Water dynamics

The dynamics of this fishery are set up to deliver unknown results, but all good.

Here is why. The deep, narrow channel of the St. Lawrence River produces a strong current, stronger than anywhere else we visit on the Bassmaster Elite Series. Smallmouth thrive in current and that moving water allows them to live life to the fullest. The flow creates more underwater current breaks, or specific areas out in the river channel that concentrate smallmouth.

The largemouth are benefiting from the higher water. They prefer shallower and there is good reason to be in that zone. The inundated shoreline cover provides even more places for the largemouth to thrive on their predator instinct of ambushing baitfish and crawfish.

The point is the St. Lawrence River, and this tournament, are among the very few where catching largemouth and smallmouth to win a tournament is a real possibility.

First hour fishing hot

If you're following the BASSTrakk Twitter feed, you've noticed that fish catches having been coming in hot and heavy since shortly after the 6:15 takeoff. This is going to be another St. Lawrence River shootout.

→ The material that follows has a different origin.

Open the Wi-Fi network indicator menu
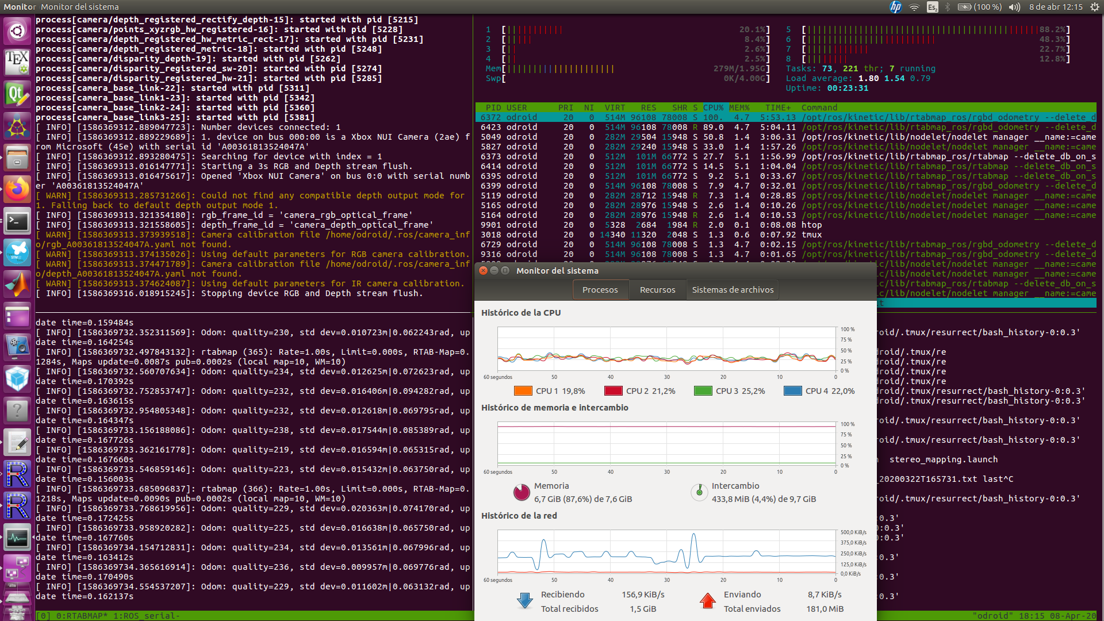Image resolution: width=1104 pixels, height=621 pixels. point(914,7)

However, Gerald Swindle's 15-pound early limit should have an asterisk beside it, we suspect. Multiple 3-pounders caught at the exact same time 6:42 a.m. tends to indicate an "operator error" problem with the BASSTrakk phone. We are trying to confirm Swindle's actual weight but have been unable to reach his marshal.

No matter. There are plenty more bass that will be caught on the St. Lawrence River today. As the day progresses, keep an eye on the 20-pound mark. That's what several anglers predicted it would take - a 20-pounds-per-day average - to win this four-day tournament.

Directional challenges

The St. Lawrence River is a little peculiar in the fact that it flows north. That causes some directional challenges at times.

I'm south of Waddington today which in most other environments means I'm "down" the river when I'm actually headed up river.

Our focus today is just about anyone who is catching them but we talked with Jamie Hartmann to see where he would settle and he pointed us to an area about 40 minutes south of the take off. We've been here for a while and the boats are just starting to arrive.

This is the area where Chad Pipkins and Jonathan Vandam had great a tournament the first time we were here. All of them are drifting. So it will look differently than what most bass angles are used to.

That's why we like coming here. Seeing new things and new ways to catch smallmouth. Should be interesting.